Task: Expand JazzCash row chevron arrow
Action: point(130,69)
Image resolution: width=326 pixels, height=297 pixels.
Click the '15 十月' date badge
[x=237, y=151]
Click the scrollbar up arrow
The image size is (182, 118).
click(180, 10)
++++++
## CONSIGNES DE L'EXERCICE
Renvoyez sans la moindre modification toutes les lignes des enregistrements ci-dessus.

## TÂCHE ACCOMPLIE
Task: Expand JazzCash row chevron arrow
Action: point(130,69)
Image resolution: width=326 pixels, height=297 pixels.
Click the '15 十月' date badge
[x=237, y=151]
Click the scrollbar up arrow
The image size is (182, 118).
click(180, 10)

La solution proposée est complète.